While existing interventions are crucial, scaling up the science is proving to be a challenge. Interventions and restoration science aim to buy time for reef ecosystems to build resilience to adapt to climate change. These include aquaculture, cryopreservation, assisted gene flow and translocation, amongst others. Currently, there is no single known intervention operating holistically and at scale for a sustainable and resilient Reef. However, there are opportunities to align research, development, management and Traditional Knowledges to create a holistic system that is greater than the sum of its parts.

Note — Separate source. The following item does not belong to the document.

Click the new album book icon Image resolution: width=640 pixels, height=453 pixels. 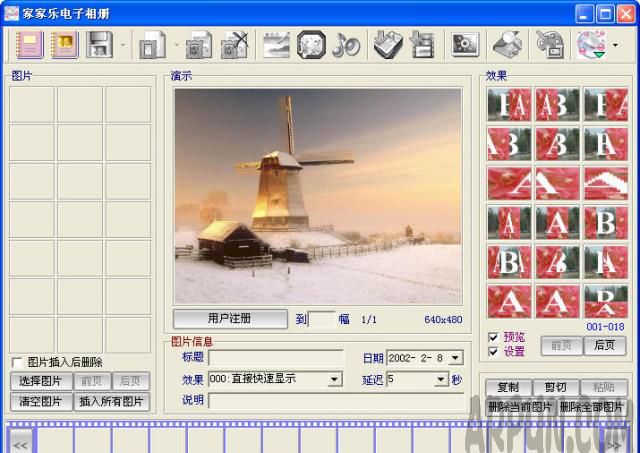[x=29, y=45]
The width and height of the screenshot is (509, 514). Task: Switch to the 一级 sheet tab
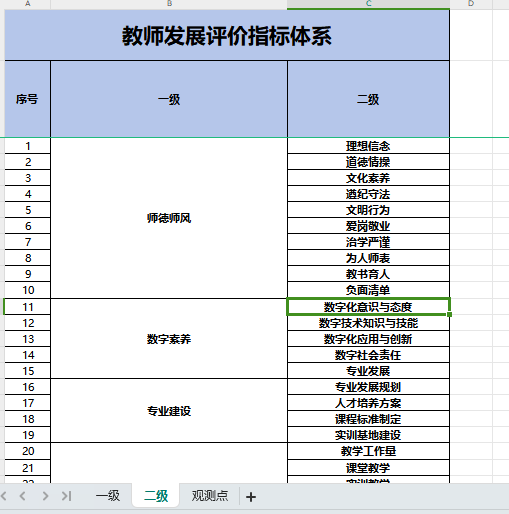(108, 496)
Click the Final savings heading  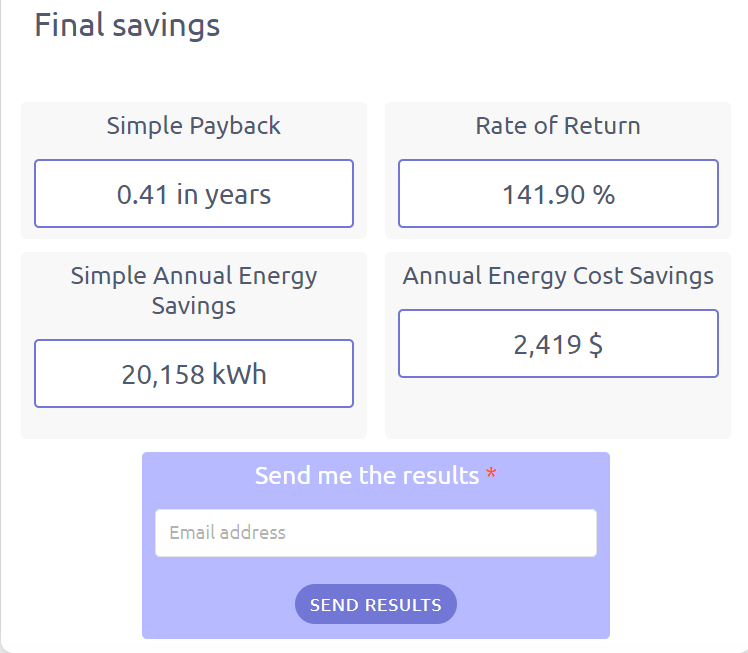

The Academy’s Reef Futures Roundtables Report details the results of the three roundtables, with observations and identified opportunities to improve the health of the Reef. The report was used to provide advice to the Australian Minister for the Environment and Water, the Hon Tanya Plibersek MP, and the Queensland Minister for the Environment and the Great Barrier Reef, the Hon Leanne Linard MP, from the Reef 2050 Independent Expert Panel.
Many research disciplines are grappling with the complexity of the Reef and its future, and the Reef Joint Field Management Program is the only formal governance agreement in place. While there are many research groups leading monitoring and modelling efforts related to the Reef, the focus has not been evenly distributed across all areas, and many unknowns still remain.
Central to many of the opportunities identified in the roundtables report is collaboration and interconnectedness. Protecting, adapting and restoring the Reef requires working across disciplines, coordinating efforts, weaving in Traditional Knowledges and thinking across multiple ecosystems.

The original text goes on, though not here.